Kype fed a shell into each chamber and closed the cylinder and gave it a spin. Then he made a break for it. D’Angelo lunged for him, but Kype juked across the beach, and when he reached the log he shoved the barrel of the gun against the belly of the first carton and shot it. He shot the one next to it; and he shot the one next to that. He tossed one of the milks in the air and tried to shoot it on the wing, missing wildly as the carton zoomed out of the sky, but after it caromed off his head and came to rest in the sand, plopping at his feet, he shot it twice for good measure. He mowed them down, picking off carton after carton, and when he ran out of bullets he grabbed the hot barrel and beat the last few milks with the butt of the gun, hammering away until the seams burst and the waxed cardboard turned to pulp. He caught his breath, looking over the carnage. The milks were slaughtered, and his shirt was soaked. Downstream the dark humped backs of the migrating salmon stirred indifferently in water that had turned cloudy white.

“Happy, Buddha-man?” D’Angelo brushed sand off his pleated pants and shook out the cuffs. “Now give me the gun.”

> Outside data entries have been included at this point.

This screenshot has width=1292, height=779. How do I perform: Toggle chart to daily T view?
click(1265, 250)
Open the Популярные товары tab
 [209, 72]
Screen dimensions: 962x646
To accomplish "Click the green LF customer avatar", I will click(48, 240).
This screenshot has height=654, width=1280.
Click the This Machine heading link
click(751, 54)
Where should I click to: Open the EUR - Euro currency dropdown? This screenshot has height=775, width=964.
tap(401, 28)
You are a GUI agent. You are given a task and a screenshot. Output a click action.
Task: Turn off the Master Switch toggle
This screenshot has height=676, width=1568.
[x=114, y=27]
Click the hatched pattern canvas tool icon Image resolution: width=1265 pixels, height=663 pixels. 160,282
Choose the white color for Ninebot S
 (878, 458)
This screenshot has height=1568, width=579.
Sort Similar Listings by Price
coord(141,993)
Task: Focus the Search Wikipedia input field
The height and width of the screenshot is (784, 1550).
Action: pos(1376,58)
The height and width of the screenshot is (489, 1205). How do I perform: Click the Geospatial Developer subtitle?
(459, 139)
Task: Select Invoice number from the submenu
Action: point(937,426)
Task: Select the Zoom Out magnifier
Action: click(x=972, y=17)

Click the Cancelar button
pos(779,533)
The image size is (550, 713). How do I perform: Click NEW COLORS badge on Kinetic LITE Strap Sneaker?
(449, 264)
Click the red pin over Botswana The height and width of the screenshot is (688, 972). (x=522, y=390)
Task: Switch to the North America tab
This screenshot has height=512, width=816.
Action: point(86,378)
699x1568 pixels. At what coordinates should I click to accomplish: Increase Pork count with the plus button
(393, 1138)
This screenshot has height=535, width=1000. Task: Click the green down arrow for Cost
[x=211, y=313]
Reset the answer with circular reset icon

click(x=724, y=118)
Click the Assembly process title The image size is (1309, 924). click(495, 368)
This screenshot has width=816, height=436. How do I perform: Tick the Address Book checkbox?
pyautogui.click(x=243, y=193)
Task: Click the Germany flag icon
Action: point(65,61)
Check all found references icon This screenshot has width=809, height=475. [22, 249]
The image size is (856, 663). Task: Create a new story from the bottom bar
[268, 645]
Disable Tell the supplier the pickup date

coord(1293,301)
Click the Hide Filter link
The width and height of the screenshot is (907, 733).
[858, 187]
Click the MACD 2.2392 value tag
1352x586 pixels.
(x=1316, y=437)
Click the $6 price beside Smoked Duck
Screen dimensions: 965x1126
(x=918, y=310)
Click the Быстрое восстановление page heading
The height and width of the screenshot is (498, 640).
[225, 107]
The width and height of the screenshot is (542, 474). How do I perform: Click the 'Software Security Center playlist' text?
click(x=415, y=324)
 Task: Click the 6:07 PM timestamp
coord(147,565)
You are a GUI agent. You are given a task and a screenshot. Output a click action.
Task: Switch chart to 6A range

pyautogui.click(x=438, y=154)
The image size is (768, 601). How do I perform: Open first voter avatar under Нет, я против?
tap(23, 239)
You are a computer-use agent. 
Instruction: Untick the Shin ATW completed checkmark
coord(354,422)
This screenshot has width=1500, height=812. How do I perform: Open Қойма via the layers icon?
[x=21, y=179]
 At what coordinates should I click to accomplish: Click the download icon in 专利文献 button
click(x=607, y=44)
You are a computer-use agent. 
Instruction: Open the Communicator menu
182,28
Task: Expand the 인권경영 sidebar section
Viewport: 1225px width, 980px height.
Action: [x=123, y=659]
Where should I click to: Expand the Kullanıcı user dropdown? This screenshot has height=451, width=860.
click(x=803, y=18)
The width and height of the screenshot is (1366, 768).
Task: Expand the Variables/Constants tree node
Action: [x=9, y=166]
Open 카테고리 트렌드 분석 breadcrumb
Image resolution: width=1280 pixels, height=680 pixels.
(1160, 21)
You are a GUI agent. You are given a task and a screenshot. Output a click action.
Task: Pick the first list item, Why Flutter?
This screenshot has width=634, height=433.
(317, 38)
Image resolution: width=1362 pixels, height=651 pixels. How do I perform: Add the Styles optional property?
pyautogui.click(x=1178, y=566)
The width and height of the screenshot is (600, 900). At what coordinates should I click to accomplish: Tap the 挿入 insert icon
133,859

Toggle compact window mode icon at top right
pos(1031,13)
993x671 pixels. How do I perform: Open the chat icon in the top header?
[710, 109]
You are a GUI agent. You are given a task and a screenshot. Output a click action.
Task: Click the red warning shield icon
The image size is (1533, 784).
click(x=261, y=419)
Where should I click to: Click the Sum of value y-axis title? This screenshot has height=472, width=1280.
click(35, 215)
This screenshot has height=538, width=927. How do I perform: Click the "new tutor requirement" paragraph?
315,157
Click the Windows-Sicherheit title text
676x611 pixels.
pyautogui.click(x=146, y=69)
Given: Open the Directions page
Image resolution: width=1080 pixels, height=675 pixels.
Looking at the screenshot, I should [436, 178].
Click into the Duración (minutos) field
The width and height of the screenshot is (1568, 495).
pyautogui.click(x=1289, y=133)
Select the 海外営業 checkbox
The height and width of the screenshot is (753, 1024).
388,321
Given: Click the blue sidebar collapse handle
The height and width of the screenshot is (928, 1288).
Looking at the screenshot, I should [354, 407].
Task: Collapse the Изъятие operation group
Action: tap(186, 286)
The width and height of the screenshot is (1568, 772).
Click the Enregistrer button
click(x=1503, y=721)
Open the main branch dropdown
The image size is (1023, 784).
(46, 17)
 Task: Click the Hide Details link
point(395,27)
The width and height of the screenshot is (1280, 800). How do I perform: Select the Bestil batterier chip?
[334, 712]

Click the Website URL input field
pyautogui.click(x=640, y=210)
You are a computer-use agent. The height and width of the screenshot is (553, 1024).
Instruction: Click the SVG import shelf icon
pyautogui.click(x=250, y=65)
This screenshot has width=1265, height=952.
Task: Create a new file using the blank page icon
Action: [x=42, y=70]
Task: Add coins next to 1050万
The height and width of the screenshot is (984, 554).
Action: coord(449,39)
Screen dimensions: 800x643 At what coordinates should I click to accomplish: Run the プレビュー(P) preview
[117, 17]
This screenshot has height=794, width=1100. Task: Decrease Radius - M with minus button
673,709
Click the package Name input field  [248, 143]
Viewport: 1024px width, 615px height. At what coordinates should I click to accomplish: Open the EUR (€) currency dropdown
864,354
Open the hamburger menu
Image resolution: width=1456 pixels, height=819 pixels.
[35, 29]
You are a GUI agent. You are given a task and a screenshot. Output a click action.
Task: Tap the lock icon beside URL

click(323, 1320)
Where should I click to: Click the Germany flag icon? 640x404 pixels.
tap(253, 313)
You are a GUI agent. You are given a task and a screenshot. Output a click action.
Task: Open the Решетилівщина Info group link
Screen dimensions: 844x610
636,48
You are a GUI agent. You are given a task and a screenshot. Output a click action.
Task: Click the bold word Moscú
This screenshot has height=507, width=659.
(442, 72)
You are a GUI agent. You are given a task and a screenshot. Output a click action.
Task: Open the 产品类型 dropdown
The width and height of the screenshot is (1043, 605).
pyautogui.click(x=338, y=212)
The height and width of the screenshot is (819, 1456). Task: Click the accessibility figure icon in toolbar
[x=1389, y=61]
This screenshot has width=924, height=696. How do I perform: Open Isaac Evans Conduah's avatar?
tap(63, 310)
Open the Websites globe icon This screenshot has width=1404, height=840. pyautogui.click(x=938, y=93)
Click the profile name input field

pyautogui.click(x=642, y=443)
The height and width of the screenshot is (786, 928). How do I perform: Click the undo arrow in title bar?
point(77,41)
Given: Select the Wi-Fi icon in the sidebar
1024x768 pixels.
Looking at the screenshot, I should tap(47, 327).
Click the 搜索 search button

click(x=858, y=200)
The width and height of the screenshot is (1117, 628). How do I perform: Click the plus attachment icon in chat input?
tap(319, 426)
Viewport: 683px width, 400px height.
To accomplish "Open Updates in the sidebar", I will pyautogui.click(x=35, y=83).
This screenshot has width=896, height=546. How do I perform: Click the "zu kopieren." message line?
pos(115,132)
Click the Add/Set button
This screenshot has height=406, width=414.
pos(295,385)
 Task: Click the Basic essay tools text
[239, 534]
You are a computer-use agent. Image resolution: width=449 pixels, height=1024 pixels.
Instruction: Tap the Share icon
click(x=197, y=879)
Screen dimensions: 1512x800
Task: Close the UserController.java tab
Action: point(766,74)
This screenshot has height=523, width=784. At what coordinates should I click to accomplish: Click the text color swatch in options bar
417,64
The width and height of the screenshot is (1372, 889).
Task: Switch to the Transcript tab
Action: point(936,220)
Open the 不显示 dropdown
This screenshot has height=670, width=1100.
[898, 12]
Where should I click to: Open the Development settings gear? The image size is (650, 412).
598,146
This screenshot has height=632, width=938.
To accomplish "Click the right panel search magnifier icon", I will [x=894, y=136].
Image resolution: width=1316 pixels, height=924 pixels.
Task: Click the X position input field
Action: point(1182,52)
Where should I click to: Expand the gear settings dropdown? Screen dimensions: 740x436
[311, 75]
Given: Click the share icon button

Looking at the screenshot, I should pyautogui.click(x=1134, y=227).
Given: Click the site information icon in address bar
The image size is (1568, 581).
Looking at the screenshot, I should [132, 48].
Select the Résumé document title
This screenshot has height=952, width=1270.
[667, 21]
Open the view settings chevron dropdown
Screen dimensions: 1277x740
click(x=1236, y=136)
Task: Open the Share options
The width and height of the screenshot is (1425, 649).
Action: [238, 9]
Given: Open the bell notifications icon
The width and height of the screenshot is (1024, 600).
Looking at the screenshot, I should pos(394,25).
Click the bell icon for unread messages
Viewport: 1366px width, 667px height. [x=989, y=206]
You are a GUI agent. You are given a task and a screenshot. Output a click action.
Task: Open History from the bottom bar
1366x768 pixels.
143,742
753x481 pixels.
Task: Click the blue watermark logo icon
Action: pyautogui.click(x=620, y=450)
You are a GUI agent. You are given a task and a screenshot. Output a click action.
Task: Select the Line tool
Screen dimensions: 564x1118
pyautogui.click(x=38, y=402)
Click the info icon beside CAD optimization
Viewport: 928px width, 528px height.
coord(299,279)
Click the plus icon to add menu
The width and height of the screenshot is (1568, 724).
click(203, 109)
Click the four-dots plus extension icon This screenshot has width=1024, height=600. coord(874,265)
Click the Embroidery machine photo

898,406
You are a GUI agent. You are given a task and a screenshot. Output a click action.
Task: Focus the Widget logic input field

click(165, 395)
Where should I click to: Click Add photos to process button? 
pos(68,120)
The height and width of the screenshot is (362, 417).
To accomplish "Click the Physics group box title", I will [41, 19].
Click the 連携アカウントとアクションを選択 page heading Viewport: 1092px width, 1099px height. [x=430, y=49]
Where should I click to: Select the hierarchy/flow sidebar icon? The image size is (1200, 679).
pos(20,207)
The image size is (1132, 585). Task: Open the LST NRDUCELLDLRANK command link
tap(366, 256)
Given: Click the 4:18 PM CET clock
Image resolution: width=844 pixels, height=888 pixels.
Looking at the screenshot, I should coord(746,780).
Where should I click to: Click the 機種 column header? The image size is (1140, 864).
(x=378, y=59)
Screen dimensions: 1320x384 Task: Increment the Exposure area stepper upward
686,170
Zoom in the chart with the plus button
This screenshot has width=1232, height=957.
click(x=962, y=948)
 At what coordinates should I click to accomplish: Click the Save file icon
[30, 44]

“We’re out of milk, my friend,” Kype said. “I shot the last milk. They’re all dead.”

“Some sport you are.”

“There’s nothing left,” Kype said, handing over the gun and the crumpled box of ammo.

“There’s you,” D’Angelo said. He cinched up his bolo tie, flexed the fingers of his right hand, and squinted at Kype. “And there’s these fucking fish.”

His first shot pierced the eye of an old buck with a bony face and a long, grim snout that curled like a brass coat hook. It had been holding in some quiet water behind a rock, and when the bullet entered its brain, it merely gave up and let go and was borne gently downstream. D’Angelo knelt near the bank and bumped off two more of the weary, spent fish. They flopped in the shallows, their blood pouring out pink as it mixed with the milk. The stream was small, its narrow channel choked with salmon, and D’Angelo hardly bothered to aim. Every blind shot killed. He blasted the adipose fin off of a hen. He popped another fish in the belly. He shot one that was already dead, and the salmon dissolved, drifting away like a cloud. He stopped to reload, slipping the last shell into the chamber while eying Kype, who turned away and watched the stream flow by. The remaining fish, undisturbed, went about their business. The dying ones swam with a pathetic list, twisting in the current as if blown by the wind. Others were still fighting to make it home to their spawning ground. Upriver a mating pair wove in the current above a redd, braiding the water with their bodies, releasing eggs and milt as if pollinating a flower. The hen eventually dropped back to fan gravel over the nest and cover her fertilized eggs and D’Angelo raised the gun and fired and she died without much agony, just a shiver and then her slowly gaping mouth, faintly protesting, as the current drew her down to the sea.